• **WHAT IS NEEDED**: If a line in the entries below includes "target", show that line.

(Saved entries)
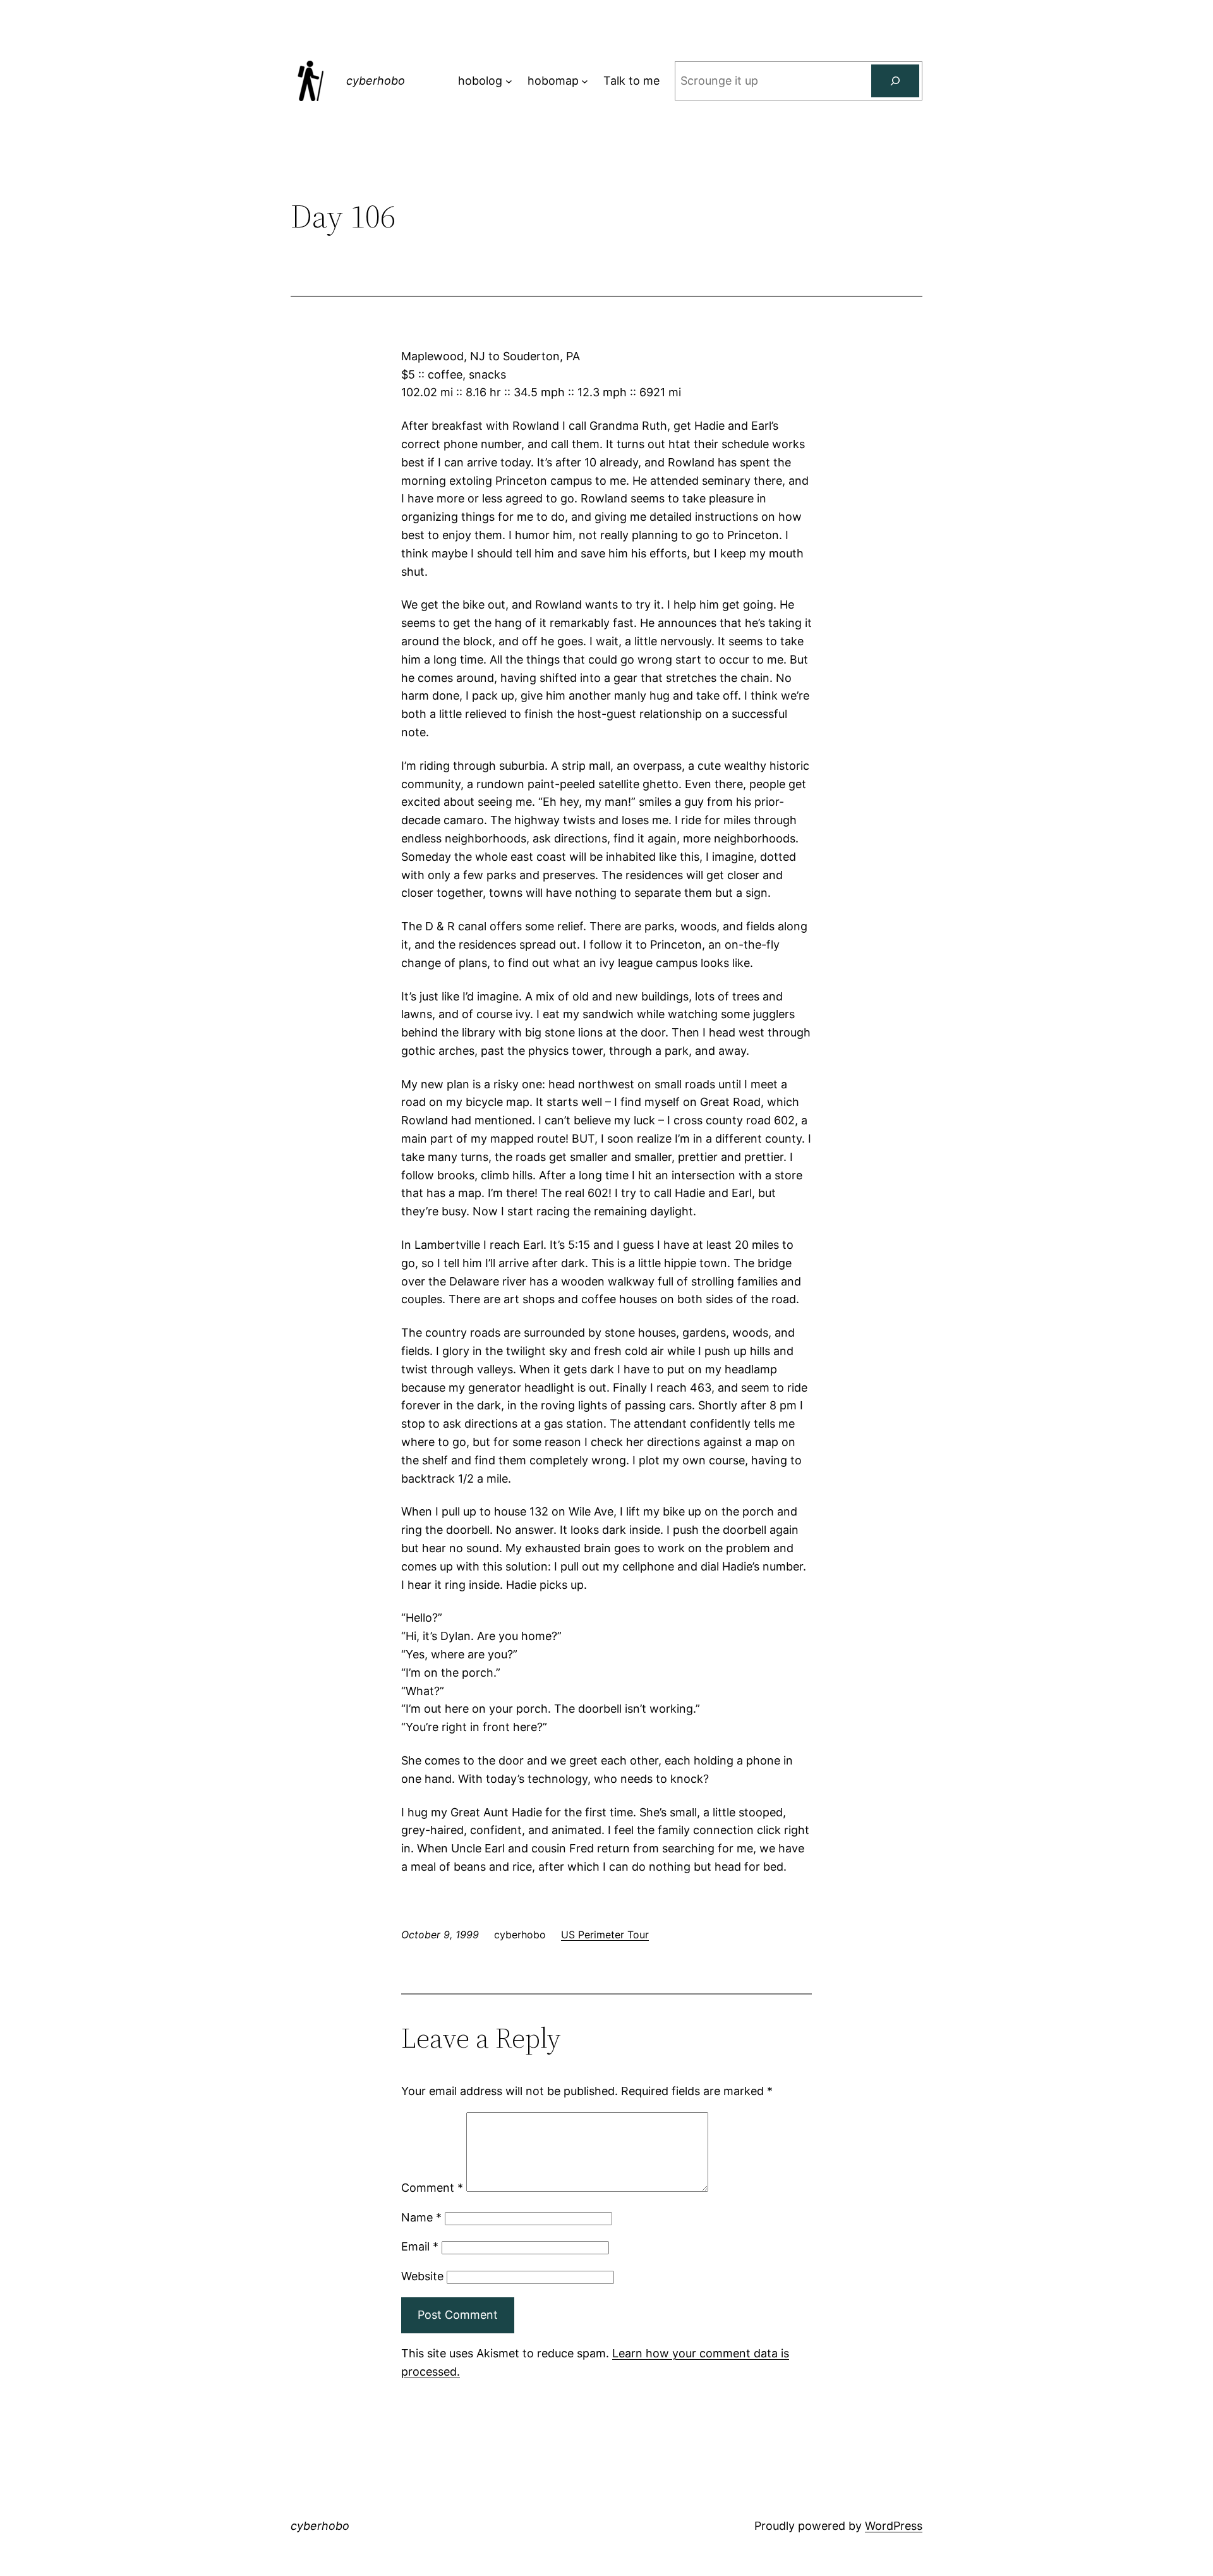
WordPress (893, 2525)
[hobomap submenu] (584, 81)
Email (419, 2246)
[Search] (895, 80)
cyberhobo (375, 80)
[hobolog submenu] (508, 81)
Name (421, 2217)
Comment (432, 2187)
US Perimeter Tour (605, 1934)
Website (422, 2276)
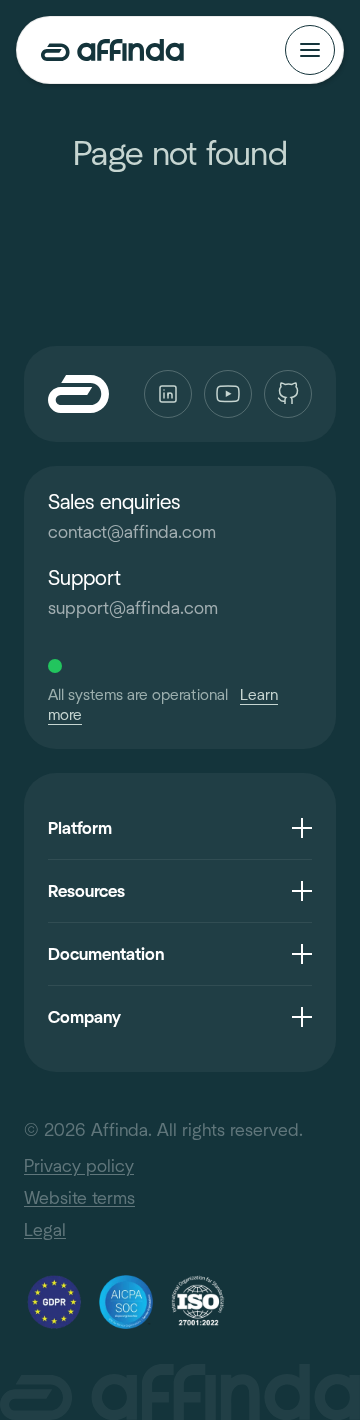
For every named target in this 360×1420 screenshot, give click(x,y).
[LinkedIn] (168, 394)
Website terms (79, 1198)
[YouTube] (228, 394)
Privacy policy (79, 1166)
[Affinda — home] (112, 50)
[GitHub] (288, 394)
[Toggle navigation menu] (310, 50)
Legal (45, 1230)
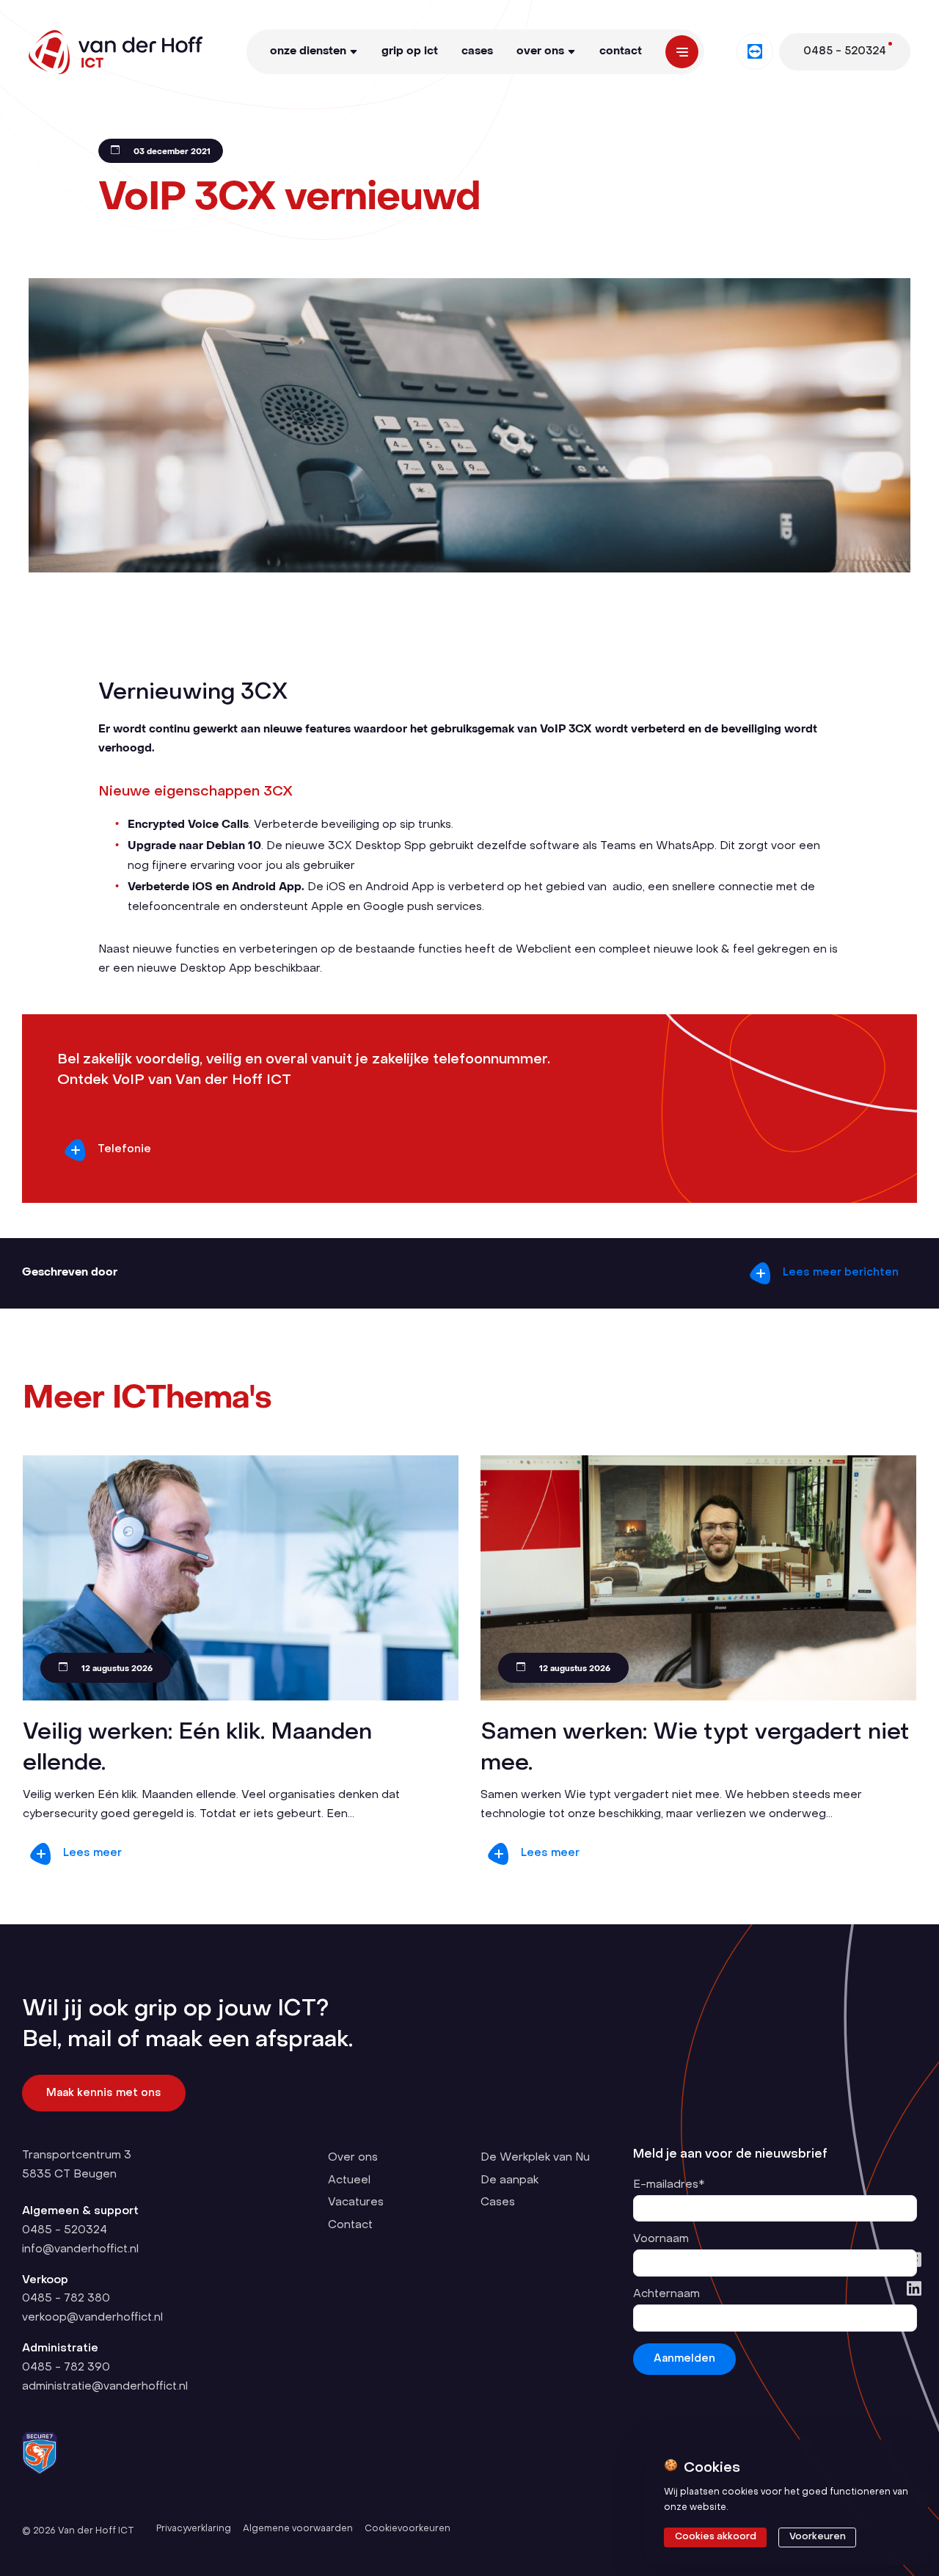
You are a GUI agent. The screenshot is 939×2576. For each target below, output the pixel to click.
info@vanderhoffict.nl (80, 2249)
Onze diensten (308, 51)
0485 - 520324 (64, 2230)
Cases (477, 51)
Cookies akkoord (715, 2537)
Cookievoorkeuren (407, 2529)
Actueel (349, 2180)
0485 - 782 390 (66, 2367)
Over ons (540, 51)
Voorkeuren (817, 2537)
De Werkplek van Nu (535, 2158)
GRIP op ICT (409, 51)
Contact (620, 51)
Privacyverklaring (193, 2529)
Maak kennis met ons (103, 2093)
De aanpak (509, 2180)
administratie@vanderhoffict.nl (105, 2387)
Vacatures (356, 2202)
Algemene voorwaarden (298, 2529)
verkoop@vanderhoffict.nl (92, 2318)
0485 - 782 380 (66, 2298)
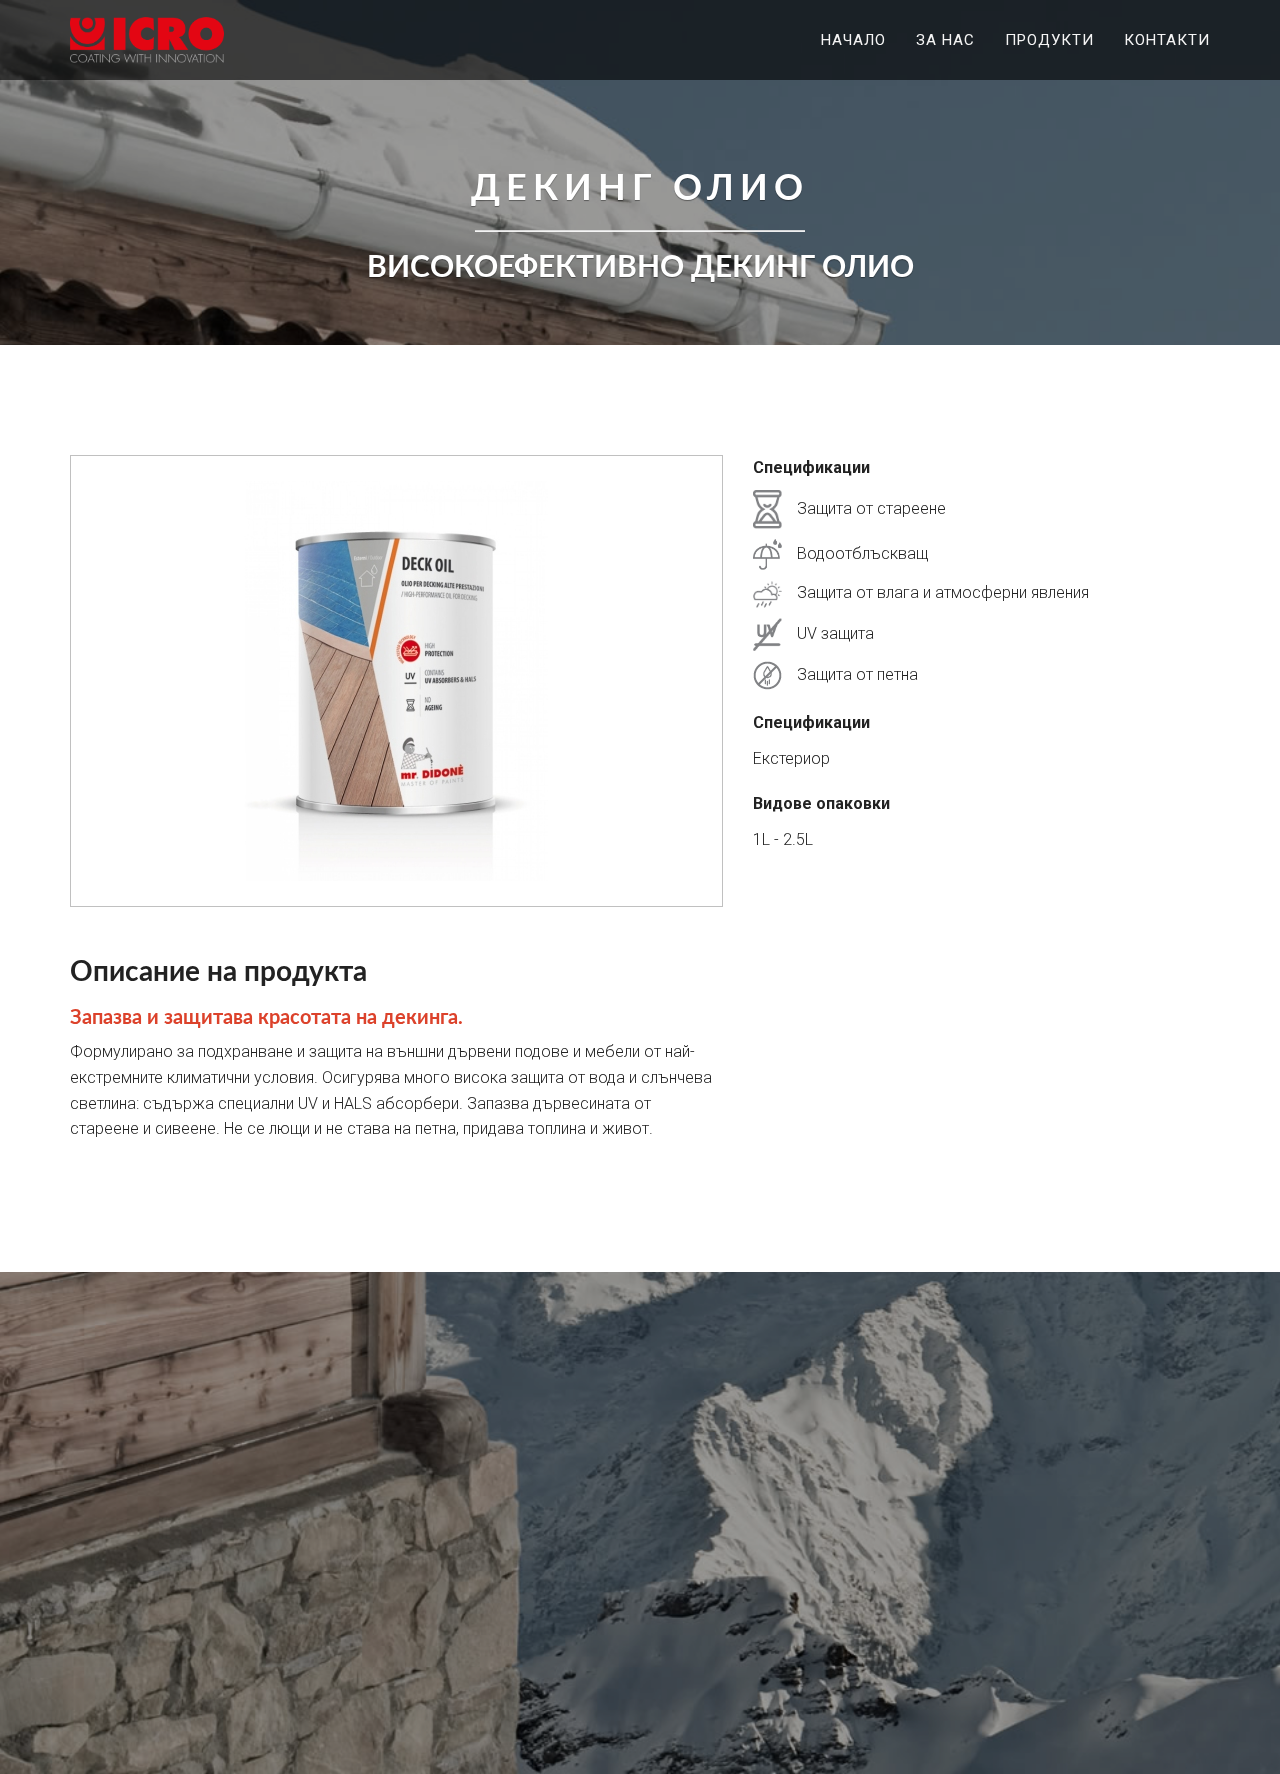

• **OUTPUT OF THE EXERCISE**:
For every named target in this 360×1420 screenshot, give click(x,y).
You are a GUI agent. The screenshot is 939×2576. For each target below, output the pixel to click.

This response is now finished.